▶ **SOURCE EXTRACT**
===
Sakamoto, 23, has taken command of women’s singles, her powerful jumps and effusive personality making a formidable combination. She went unbeaten in international competition this season.

No matter how the free skate performances of the two skaters after Levito eventually affected her finish, the 2023 U.S. champion had ended the season with two straight excellent skates after stumbling badly in her previous two competitions.

“I am very content to end the season this way,” Levito said. “I had a very rough season, and I was disappointed in myself. For a lot of the season, I was confused by how I was skating. To deserve a medal like this at the world championships is everything to me right now.”

Levito’s bug-eyed look of happy disbelief when the music stopped seemed to say she had surprised herself with the level of her skating.

“I was in a state of shock that I did that,” she said. “I was a little concerned after my warm-up. I didn’t feel like I did good in that, and I was a little scared I wouldn’t be able to do what I needed today. So, yes, I was in a little bit of disbelief after, but I was really happy.”

When short program winner Loena Hendrickx of Belgium and third-placer Lee Hae-In of South Korea both came apart, the 17-year-old Levito wound up in second by nearly nine points over another South Korean, Kim Chae-Yeon.
===
▶ **RECORDED INFORMATION**
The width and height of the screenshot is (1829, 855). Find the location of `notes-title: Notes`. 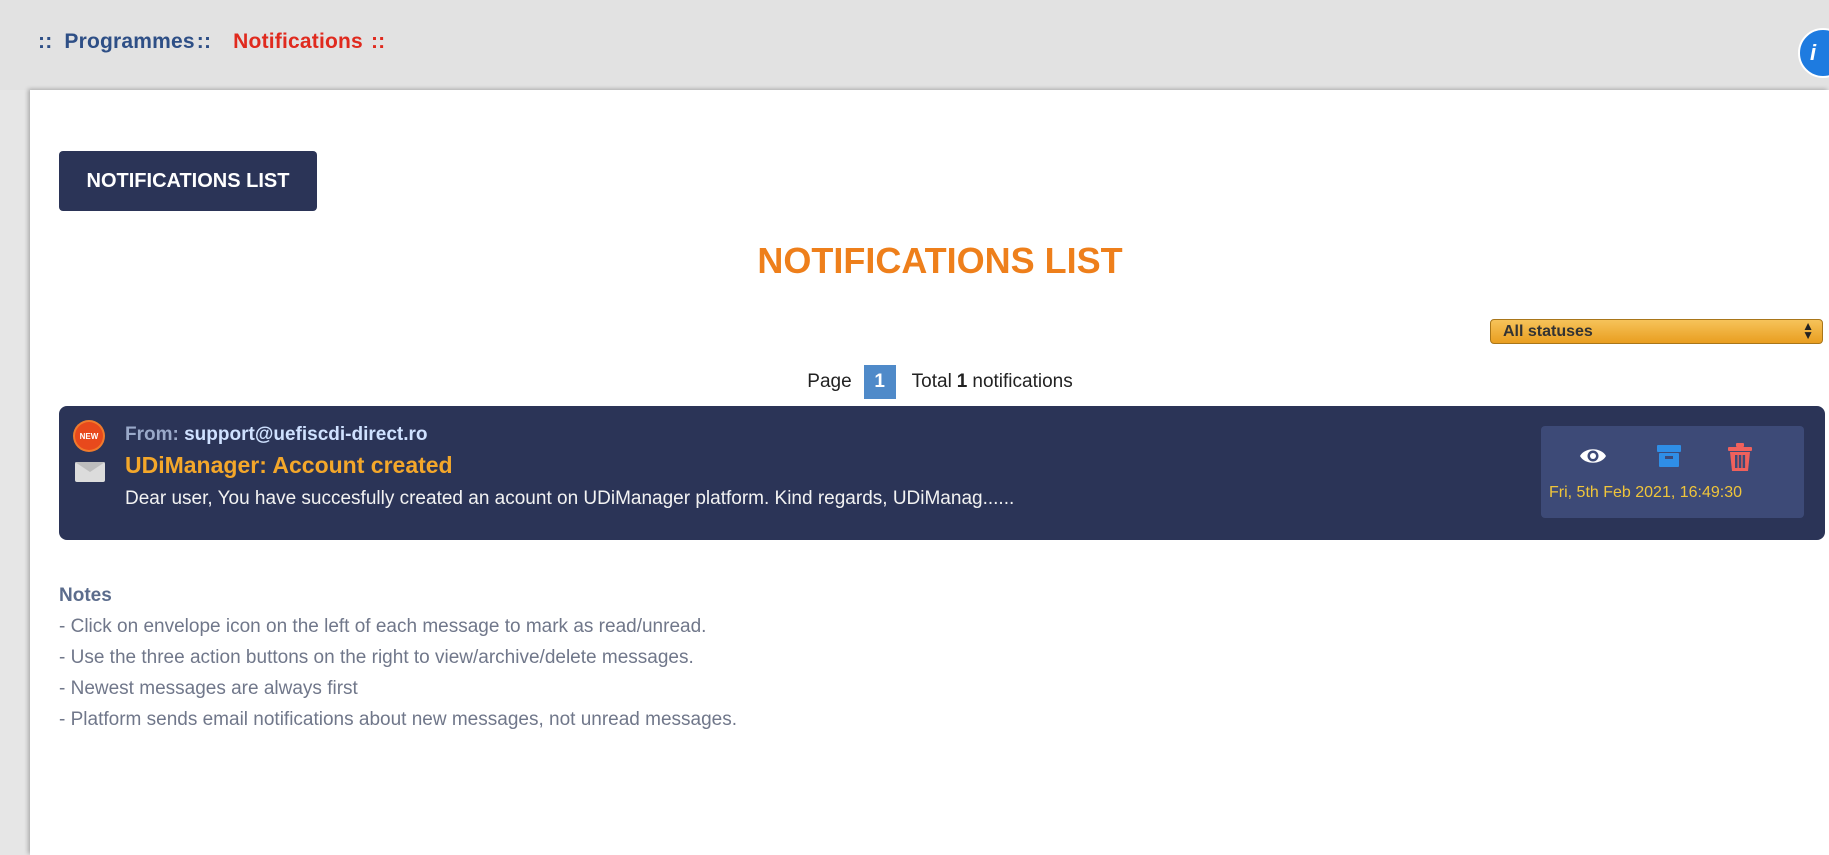

notes-title: Notes is located at coordinates (86, 596).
===
▶ **JOB 1**
In the skating report, condense the paragraph beginning "When short program winner Loena Hendrickx" into a single shorter sentence that keeps its main facts.
▶ **JOB 2**
Answer these from the skating report:
(a) How old is Sakamoto?
(b) Which title did Levito win in 2023?
(c) Which skater did Levito finish ahead of by nearly nine points?
▶ **JOB 3**
Carry the skating report forward from its final sentence with another paragraph or two.

▶ **EXERCISE RESPONSE 1**
After short program leader Loena Hendrickx of Belgium and third-placed Lee Hae-In of South Korea both faltered, 17-year-old Levito finished second, nearly nine points ahead of South Korea's Kim Chae-Yeon.

▶ **EXERCISE RESPONSE 2**
(a) 23
(b) U.S. champion
(c) Kim Chae-Yeon of South Korea

▶ **EXERCISE RESPONSE 3**
Sakamoto had 222.96 points to 212.16 for Levito and 203.59 for Kim.

Skating with a tempered elan and a cautious effectiveness to the understated soundtrack from the film, “White Crow,” Levito worked methodically through her four minutes on the ice.

Both her triple Lutz combinations wound up with slightly negative grades of execution. But she landed all the jumps, ticking them off unremarkably like items on a grocery list.

Because reigning U.S. champion Amber Glenn, the other American competitor, struggled in a free skate she opened with a successful triple Axel (like at nationals), Levito could finish no lower than third for the U.S. placements to stay inside the total (13) needed to get the third spot. Glenn wound up 10th.

“That wasn’t a stressor,” insisted Levito, who was fourth at worlds last year.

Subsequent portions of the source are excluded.